Accidents are more intimately dependent on substance than substantial forms on matter.
If (1) is true and God can make accidents survive without the substance, then God can make forms survive without matter.
If God can make forms survive without matter, then God can ensure life after death for animals by making their forms survive and restoring their matter.
God can make accidents survive without the substance.
So, God can ensure life after death for animals.
The most controversial claim here is (4), but that follows from the Thomistic account of the transsubstantiation.
Of course, there is a great gap between the possibility of an afterlife for an animal and its actuality. And the above argument works just as well for plants and fungi.
8 comments:
Alex
What is this argument supposed to show. According to classical theists, God is omnipotent, so why would God not be able to create an afterlife for animals?
Could God create an afterlife for my dog as a cat? If so, how was the form preserved? As a generic mammalian one?

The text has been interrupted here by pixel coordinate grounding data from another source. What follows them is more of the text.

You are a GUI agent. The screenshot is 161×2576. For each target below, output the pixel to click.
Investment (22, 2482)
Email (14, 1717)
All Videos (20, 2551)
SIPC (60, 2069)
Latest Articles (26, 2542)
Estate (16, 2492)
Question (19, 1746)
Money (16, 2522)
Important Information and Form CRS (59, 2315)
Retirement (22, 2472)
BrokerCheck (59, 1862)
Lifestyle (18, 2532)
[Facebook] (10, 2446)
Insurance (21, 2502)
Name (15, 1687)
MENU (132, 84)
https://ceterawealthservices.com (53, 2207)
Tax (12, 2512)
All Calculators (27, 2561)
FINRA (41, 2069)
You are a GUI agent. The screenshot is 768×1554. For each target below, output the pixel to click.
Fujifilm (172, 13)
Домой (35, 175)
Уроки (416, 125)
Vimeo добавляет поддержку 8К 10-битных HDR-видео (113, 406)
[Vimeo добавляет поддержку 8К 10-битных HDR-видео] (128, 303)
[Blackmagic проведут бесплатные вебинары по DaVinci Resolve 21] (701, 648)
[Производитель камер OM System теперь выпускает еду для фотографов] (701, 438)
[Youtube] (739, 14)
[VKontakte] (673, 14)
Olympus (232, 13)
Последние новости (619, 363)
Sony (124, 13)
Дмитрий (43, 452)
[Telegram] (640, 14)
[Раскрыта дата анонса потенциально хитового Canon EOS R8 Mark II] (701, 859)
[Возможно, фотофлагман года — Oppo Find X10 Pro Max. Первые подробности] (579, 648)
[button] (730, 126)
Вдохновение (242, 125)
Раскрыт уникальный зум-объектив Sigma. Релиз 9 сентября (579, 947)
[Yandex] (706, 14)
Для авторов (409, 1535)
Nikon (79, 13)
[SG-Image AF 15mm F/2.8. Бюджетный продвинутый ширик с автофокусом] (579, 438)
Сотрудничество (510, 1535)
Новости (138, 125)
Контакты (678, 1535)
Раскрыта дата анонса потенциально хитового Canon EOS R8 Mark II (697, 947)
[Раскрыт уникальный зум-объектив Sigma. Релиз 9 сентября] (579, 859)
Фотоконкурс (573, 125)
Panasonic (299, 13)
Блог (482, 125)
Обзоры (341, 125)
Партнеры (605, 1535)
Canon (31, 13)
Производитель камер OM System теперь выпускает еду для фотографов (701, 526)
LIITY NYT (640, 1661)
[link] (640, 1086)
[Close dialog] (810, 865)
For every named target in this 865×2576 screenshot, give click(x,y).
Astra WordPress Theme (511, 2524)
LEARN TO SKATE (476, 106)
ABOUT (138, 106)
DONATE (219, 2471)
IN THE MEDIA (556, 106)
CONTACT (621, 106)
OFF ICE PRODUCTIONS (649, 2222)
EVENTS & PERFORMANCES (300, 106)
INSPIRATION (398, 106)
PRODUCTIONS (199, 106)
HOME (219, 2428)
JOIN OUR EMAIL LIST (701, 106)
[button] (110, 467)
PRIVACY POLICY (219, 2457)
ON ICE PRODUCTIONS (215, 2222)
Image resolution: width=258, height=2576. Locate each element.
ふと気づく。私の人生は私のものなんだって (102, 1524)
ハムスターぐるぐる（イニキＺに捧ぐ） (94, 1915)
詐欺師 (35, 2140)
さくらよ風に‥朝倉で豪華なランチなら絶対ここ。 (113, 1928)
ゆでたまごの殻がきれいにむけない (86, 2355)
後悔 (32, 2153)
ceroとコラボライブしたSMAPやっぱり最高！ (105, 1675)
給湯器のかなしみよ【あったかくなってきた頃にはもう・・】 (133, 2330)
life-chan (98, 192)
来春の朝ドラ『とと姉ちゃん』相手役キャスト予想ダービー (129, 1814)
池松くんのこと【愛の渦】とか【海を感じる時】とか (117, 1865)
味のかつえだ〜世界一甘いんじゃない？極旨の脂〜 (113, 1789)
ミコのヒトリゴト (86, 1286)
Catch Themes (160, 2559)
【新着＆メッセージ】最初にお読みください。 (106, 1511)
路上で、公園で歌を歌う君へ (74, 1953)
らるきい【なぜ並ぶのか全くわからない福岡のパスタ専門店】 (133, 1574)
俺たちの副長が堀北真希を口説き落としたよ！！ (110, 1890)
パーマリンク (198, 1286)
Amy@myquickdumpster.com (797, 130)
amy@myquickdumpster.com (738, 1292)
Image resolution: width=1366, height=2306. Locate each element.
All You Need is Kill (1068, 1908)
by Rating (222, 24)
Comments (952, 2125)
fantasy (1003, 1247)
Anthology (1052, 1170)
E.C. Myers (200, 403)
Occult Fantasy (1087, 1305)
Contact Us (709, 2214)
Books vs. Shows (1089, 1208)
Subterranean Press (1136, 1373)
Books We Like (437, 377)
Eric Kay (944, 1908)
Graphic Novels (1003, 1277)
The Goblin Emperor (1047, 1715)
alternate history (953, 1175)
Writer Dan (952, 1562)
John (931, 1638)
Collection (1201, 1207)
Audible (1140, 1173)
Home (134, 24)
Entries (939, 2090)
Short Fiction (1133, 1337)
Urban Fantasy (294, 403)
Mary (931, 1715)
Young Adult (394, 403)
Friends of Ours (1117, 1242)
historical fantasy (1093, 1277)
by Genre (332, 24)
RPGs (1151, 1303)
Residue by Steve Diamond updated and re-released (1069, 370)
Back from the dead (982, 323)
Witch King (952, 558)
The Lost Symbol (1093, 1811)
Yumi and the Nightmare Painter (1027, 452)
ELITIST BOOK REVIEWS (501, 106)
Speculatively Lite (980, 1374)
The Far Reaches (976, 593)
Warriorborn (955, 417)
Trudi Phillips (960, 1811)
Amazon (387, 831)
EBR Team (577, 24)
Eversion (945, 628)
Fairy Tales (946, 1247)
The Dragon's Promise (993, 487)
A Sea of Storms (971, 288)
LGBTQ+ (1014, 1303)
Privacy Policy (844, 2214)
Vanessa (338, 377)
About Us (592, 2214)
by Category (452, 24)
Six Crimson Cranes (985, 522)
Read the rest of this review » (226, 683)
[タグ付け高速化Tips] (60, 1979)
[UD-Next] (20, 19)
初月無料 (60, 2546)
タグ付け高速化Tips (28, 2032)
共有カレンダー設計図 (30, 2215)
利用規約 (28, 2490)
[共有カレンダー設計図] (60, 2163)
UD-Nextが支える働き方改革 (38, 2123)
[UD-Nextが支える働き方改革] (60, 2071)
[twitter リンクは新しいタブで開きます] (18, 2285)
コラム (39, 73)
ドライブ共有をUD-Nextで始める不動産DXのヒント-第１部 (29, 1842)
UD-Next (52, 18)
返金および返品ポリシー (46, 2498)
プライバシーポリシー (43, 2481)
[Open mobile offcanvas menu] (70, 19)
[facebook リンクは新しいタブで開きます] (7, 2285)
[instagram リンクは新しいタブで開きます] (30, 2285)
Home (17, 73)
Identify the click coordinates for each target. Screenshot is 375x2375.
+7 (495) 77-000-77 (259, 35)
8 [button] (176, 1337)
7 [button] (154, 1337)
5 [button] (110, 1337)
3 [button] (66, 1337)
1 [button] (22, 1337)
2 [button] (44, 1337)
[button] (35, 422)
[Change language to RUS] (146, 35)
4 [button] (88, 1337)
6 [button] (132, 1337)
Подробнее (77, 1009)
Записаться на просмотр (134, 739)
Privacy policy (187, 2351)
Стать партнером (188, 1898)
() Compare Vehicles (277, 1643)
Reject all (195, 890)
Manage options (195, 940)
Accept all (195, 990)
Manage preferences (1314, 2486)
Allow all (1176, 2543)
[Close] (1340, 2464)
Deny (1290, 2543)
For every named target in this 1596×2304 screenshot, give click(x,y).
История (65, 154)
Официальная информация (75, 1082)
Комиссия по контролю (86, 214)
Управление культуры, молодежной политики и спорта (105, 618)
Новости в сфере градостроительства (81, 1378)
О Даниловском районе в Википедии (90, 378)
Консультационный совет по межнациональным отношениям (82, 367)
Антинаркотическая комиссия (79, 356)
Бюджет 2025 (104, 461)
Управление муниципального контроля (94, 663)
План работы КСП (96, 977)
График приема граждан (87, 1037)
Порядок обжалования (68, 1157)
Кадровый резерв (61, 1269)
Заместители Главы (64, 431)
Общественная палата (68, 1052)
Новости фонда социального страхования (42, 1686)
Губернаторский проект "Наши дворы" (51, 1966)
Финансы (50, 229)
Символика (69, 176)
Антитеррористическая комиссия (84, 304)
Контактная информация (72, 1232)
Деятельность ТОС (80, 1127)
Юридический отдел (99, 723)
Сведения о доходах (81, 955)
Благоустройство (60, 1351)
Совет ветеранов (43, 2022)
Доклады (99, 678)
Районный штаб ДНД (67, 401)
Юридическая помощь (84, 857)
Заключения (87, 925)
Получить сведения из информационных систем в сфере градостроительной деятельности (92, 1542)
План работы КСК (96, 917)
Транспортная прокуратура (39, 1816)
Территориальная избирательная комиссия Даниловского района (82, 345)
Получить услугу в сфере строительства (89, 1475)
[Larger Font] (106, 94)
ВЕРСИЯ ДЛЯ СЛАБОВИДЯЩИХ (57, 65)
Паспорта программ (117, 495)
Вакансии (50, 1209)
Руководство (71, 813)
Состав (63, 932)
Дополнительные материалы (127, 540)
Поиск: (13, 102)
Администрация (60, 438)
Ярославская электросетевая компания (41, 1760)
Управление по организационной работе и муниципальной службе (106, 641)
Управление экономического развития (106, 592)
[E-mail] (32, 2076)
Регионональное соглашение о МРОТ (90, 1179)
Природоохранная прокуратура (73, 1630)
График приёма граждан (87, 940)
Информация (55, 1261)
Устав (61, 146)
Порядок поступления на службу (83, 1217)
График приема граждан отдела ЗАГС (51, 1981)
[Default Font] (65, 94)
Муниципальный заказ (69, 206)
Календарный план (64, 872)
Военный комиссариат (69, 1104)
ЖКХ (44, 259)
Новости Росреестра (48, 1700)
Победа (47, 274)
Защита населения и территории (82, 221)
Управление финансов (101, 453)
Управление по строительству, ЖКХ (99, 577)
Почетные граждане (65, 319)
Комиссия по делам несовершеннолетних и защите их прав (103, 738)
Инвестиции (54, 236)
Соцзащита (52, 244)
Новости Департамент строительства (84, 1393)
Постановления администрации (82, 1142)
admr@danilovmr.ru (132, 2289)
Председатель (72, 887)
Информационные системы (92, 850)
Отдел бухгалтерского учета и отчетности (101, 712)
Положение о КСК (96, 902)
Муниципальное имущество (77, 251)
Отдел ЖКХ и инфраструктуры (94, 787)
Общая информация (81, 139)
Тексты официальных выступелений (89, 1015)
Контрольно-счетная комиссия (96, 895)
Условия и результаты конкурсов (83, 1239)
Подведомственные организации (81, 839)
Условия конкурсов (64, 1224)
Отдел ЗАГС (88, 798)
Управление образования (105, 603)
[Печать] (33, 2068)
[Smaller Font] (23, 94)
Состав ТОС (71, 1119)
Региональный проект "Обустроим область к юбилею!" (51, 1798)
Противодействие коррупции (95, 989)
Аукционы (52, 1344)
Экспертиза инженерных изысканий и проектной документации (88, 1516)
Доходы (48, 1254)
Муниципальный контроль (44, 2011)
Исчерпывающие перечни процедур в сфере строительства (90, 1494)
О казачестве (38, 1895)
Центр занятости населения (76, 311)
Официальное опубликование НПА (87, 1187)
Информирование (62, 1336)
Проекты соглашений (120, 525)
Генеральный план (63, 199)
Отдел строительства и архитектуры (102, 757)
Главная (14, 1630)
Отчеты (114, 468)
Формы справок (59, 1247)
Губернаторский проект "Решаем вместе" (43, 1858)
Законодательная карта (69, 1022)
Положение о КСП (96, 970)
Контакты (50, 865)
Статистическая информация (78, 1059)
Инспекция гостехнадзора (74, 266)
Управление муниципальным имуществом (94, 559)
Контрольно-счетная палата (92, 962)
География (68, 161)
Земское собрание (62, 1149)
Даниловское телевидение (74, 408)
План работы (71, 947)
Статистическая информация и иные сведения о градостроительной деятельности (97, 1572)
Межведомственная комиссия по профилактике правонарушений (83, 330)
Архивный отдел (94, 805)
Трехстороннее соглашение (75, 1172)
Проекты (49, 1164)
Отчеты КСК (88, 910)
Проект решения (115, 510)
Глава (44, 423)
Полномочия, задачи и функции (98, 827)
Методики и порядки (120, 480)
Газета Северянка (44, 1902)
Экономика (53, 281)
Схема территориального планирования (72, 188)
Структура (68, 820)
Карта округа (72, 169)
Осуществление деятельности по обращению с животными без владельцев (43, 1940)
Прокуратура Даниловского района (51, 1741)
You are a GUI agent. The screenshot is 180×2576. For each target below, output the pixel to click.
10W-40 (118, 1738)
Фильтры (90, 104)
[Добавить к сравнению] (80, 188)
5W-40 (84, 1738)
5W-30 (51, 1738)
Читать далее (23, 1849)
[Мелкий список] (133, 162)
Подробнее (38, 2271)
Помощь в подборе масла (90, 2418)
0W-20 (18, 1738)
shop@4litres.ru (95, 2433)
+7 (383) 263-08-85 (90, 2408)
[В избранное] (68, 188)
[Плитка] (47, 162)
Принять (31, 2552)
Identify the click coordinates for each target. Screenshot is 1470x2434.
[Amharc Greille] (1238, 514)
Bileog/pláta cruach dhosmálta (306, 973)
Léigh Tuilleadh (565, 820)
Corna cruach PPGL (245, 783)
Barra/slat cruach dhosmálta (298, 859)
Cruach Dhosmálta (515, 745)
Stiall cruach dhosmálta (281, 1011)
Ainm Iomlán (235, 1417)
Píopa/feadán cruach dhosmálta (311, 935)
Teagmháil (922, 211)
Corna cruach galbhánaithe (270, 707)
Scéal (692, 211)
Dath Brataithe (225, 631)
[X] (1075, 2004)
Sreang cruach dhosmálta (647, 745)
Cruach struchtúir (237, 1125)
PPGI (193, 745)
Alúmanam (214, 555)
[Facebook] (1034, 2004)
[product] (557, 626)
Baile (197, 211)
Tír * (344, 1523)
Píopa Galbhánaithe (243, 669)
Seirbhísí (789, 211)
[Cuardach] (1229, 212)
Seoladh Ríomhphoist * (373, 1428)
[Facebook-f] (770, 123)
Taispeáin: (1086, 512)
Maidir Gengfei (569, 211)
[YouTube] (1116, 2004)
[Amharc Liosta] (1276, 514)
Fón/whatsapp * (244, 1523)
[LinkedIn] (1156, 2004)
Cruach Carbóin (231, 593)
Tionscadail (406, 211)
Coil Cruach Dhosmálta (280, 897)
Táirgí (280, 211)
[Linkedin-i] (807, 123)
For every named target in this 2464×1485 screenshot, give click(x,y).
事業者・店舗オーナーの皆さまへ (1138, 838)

As some kind of nonspecific yet very specific haecceity?
William:
I think you could have a form of a dog in a body just like a cat's. That would be a highly defective dog, incapable of many of the things the form of the dog specifies as things a dog should be able to do.
Walter:
God can't do the logically impossible. One might think that if the body of an animal is completely destroyed, it is not logically possible for that animal to come back.
Alex
I der no reason you think that it would be logically impossible.
I meant 'see' of course.
Dr Pruss, I’m not sure there is a problem here but isnt there something odd about the way accidents depend on their substances? It would seem that there is a point in priority where the substance has no accidents, but it seems odd to think of a dog for example existing without any of the features that make it a dog such as it’s size or it’s color or location. Maybe the only requirement for a dog to exist at its first moment is simply for its substantial form to exist and not to have any specific accidents?
Isnt it metaphysically impossible that accident can exist without substance? As I understood in Thomism accidents is like in trope-theory.
And since God cannot do logical/metaphysical impossibilities
Aquinas thinks that accidents _normally_ depend on their substances, but that anything that a creature can do, God can do directly. So if I can sustain my paleness, God can sustain it directly.